:: REQUIRED WORK ::
Once you find the line that contains "Task: Click the Start syncing actions button", write out that line and every line after it to the end of the records, exactly and with nothing else.

:: SUPPLIED ENTRIES ::

-- Opening Marker --

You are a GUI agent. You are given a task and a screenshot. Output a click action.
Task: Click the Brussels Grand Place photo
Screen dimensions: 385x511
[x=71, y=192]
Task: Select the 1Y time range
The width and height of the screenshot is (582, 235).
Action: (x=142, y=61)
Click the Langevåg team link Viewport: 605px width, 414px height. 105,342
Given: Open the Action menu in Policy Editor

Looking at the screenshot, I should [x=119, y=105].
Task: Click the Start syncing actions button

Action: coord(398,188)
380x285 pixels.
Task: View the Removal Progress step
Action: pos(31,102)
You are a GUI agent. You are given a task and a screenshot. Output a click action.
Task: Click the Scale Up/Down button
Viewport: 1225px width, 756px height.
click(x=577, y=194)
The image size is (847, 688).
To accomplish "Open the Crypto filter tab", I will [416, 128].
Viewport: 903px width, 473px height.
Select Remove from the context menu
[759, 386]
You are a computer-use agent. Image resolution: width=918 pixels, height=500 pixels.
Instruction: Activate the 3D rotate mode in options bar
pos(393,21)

-- Closing Marker --

:: TASK ANSWER ::
Task: Click the Start syncing actions button

Action: coord(398,188)
380x285 pixels.
Task: View the Removal Progress step
Action: pos(31,102)
You are a GUI agent. You are given a task and a screenshot. Output a click action.
Task: Click the Scale Up/Down button
Viewport: 1225px width, 756px height.
click(x=577, y=194)
The image size is (847, 688).
To accomplish "Open the Crypto filter tab", I will [416, 128].
Viewport: 903px width, 473px height.
Select Remove from the context menu
[759, 386]
You are a computer-use agent. Image resolution: width=918 pixels, height=500 pixels.
Instruction: Activate the 3D rotate mode in options bar
pos(393,21)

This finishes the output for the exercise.